PEOPLE who take a “staggered overdose” of paracetamol over time are at more risk of dying than people who take a one-off overdose, according to new research.
The research, published in the British Journal of Clinical Pharmacology, analysed data on 663 Scottish patients presenting to a liver transplant unit between 1992 and 2008 with paracetamol-induced liver injury. (1)
Almost a quarter (24.3%) of the patients had taken a staggered overdose, defined as ingesting two or more supratherapeutic paracetamol doses over more than 8 hours, resulting in a cumulative dose of more than 4 g/day within 7 days of presentation.
Those who had taken the staggered overdose had higher mortality rates than those taking a one-off overdose. They were also more likely to be encephalopathic on admission, require renal replacement therapy or mechanical ventilation. This was despite the staggered overdose patients having significantly lower serum paracetamol levels than the one-off overdosers (37.8 mg/L vs 75.6 mg/L) and ingesting significantly lower total amounts of paracetamol (24 g vs 27 g) within 7 days of admission.
“Staggered paracetamol overdoses should be treated as high-risk for the development of multiorgan failure, and should be considered for N-acetyl cysteine [NAC] treatment irrespective of admission serum paracetamol levels”, the researchers wrote.
Professor Nicholas Buckley, a clinical toxicologist and pharmacologist and professor of medicine at the University of NSW, said the study showed that a substantial proportion of people with paracetamol-induced liver injury had no clear single ingestion of the drug.
“The take home message is that for anyone presenting with an acute liver injury, you should enquire about paracetamol ingestion and, if they have a history of it, immediately start treating with NAC, which has been shown, in randomised trials, to work even when administered late”, Professor Buckley said.
However, he acknowledged that some people would not report their paracetamol intake.
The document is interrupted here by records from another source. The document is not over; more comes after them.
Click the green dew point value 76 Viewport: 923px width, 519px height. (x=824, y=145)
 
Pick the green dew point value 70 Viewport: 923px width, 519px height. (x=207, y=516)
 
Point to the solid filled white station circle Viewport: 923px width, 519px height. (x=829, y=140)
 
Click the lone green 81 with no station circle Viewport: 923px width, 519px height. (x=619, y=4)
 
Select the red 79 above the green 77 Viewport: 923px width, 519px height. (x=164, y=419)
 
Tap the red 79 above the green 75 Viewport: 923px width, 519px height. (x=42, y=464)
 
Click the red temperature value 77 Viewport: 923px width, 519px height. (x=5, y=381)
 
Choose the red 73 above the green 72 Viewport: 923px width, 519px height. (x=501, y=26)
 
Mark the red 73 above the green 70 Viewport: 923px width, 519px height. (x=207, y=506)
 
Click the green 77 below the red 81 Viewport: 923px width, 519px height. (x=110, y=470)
Serum paracetamol levels, although lower among people who have taken staggered overdoses, could still indicate whether paracetamol was an explanation for their liver injury.
Professor Buckley said the people in the staggered overdose group in the Scottish study, although taking their paracetamol over time, had still taken huge doses.
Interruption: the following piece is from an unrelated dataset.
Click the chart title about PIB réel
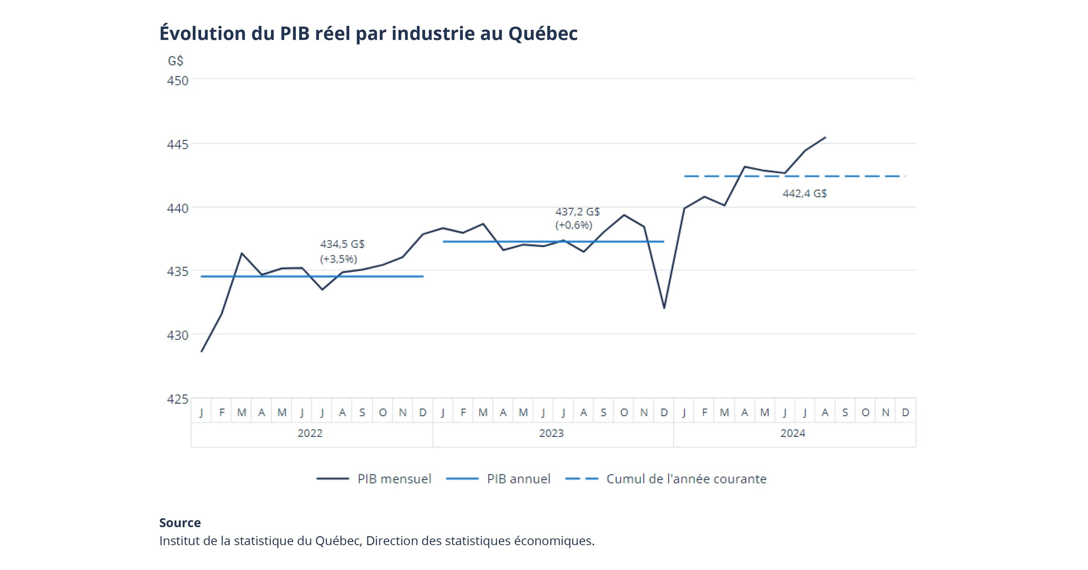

“It’s not just people taking an extra tablet or two … in some cases, it would be people taking a deliberate overdose, and then another overdose, and then another one. We would expect them to do badly”, he said.
The researchers found that among the staggered overdoses, the most common rationale for overdose was pain relief (58.2%), followed by deliberate suicide attempt (34.3%).
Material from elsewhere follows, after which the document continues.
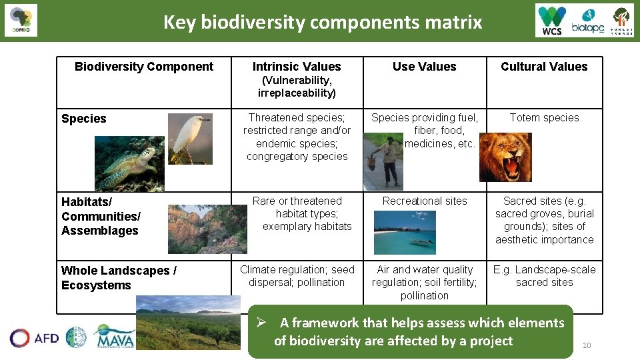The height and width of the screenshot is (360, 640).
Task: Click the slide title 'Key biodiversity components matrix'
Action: coord(323,22)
Professor Buckley said the staggered overdose patients probably also fared worse because they were older, more likely to misuse alcohol and more likely to present later.
The research highlighted the fact that “there’s no completely safe analgesia”, although he said paracetamol had a wider safety margin than other analgesics.
“Analgesia should be very carefully used in the doses recommended and patients should be given clear advice that excess doses of any analgesic may increase the risk of adverse events … despite paracetamol’s superb reputation for safety, occasionally people can get into serious trouble”, Professor Buckley said.
Professor Frank Daly, clinical toxicologist at Royal Perth Hospital, said his previous research had shown that the degree of liver injury in patients with a history of repeated supratherapeutic dosing was correlated to dose magnitude and duration. (2)
“Repeated supratherapeutic dosing of paracetamol is often discovered serendipitously, either when a patient tells their doctor tangentially about how much paracetamol they have taken (while discussing their painful condition), or when a doctor seeks an explanation for unexpected abnormal liver function tests”, Professor Daly said.
In children and toddlers, acute single ingestions of paracetamol seldom needed treatment and were not known to cause deaths. In contrast, repeated supratherapeutic dosing had been associated with hepatic injury and deaths in children, he said.
The Scottish researchers found that delayed presentation (later than 24 hours post-overdose) was independently associated with death or liver transplantation compared with prompt presenters.